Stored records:
◇ ◇ ◇ ◇
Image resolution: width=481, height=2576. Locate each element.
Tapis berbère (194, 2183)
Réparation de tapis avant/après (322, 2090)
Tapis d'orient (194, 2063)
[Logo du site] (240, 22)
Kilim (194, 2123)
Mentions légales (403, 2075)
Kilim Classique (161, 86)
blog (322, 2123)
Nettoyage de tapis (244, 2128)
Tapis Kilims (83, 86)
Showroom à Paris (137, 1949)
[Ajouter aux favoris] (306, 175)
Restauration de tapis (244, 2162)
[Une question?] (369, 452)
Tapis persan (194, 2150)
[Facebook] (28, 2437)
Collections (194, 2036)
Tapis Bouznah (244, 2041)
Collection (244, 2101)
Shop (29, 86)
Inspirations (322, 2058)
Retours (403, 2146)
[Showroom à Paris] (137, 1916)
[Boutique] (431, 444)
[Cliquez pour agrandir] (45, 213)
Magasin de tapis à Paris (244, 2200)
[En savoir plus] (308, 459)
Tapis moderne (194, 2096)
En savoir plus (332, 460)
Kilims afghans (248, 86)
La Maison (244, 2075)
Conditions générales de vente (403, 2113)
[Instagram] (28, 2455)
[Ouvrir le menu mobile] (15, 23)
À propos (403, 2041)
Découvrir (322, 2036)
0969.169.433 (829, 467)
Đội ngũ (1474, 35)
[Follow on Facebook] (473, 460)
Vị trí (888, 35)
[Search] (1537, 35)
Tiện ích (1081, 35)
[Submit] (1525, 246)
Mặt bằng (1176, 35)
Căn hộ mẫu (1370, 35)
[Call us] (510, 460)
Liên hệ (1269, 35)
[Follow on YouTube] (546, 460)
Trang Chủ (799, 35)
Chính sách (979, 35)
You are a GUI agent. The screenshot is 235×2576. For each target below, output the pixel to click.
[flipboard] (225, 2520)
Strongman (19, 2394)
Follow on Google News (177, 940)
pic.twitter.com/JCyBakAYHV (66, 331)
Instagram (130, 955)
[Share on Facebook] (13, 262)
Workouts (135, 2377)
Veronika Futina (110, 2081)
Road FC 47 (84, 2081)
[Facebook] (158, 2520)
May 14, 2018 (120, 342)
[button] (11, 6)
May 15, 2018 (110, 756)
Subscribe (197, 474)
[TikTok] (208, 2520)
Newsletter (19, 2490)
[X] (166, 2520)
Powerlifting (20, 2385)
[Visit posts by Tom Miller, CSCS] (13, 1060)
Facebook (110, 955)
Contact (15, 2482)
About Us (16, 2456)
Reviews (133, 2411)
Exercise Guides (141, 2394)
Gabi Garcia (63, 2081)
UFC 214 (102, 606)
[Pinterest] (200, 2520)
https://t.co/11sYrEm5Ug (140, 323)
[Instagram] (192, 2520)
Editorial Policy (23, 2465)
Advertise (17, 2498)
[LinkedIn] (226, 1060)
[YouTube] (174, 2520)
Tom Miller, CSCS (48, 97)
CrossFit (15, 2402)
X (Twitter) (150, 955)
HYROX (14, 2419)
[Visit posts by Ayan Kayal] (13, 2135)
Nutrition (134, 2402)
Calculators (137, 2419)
◇ ◇ ◇ ◇
Working from the records above, write out verbatim only the lines from the line containing "[Submit] (1525, 246)" through the line containing "Follow on Google News (177, 940)".

Response to this task
[Submit] (1525, 246)
Mặt bằng (1176, 35)
Căn hộ mẫu (1370, 35)
[Call us] (510, 460)
Liên hệ (1269, 35)
[Follow on YouTube] (546, 460)
Trang Chủ (799, 35)
Chính sách (979, 35)
You are a GUI agent. The screenshot is 235×2576. For each target below, output the pixel to click.
[flipboard] (225, 2520)
Strongman (19, 2394)
Follow on Google News (177, 940)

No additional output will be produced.